Chapter 3

The letter arrives on a Tuesday.

It comes through official channels — a formal pack missive, sealed with Hollowfang's new crest, addressed to the Alpha of Moonveil. Rowan Hale's signature is at the bottom, but the language is Declan's. I can hear his voice in every sentence.

He challenges us to the Fall Pack Training Championship. Standard enough. What is not standard is the paragraph in the middle, the one that reads like a speech he has been rehearsing in a mirror.

*The Moonveil Pack's recent record speaks for itself. Without the strength and leadership of its former Beta, what remains is a diminished force held together by sentiment and a title. We look forward to demonstrating, before the full council of eastern packs, precisely what Moonveil is worth without the man who made it competitive.*

I read it twice. Then I fold it, set it on my desk, and go find Aidan.

He is in the training yard, running drills with a group of junior warriors. I stand at the fence and watch him for a moment before he notices me. He moves through the corrections with the same economy he brings to everything — a hand on a shoulder here, a single word there, nothing wasted. The junior warriors are paying attention in the way people pay attention when they are slightly afraid of disappointing someone.

When he sees me, he crosses the yard without being called.

I hand him the letter.

He reads it. His expression doesn't change. He folds it along the same crease I made and hands it back.
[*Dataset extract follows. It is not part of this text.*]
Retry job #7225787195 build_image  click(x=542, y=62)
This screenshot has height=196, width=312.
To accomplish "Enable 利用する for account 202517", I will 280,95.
"When do we start?" he says.

That is when I know we are going to be fine.

---

We start the next morning.

The weeks that follow are the hardest training cycle Moonveil has run in three years. I push everyone — the warriors, the scouts, the combat pairs, myself. I am on the field at dawn and in my office until well past midnight, and the hours in between are filled with the particular exhaustion that comes not just from the body but from the constant, grinding work of strategy. Declan spent five years inside our formations. He knows our patterns. Which means we have to build new ones.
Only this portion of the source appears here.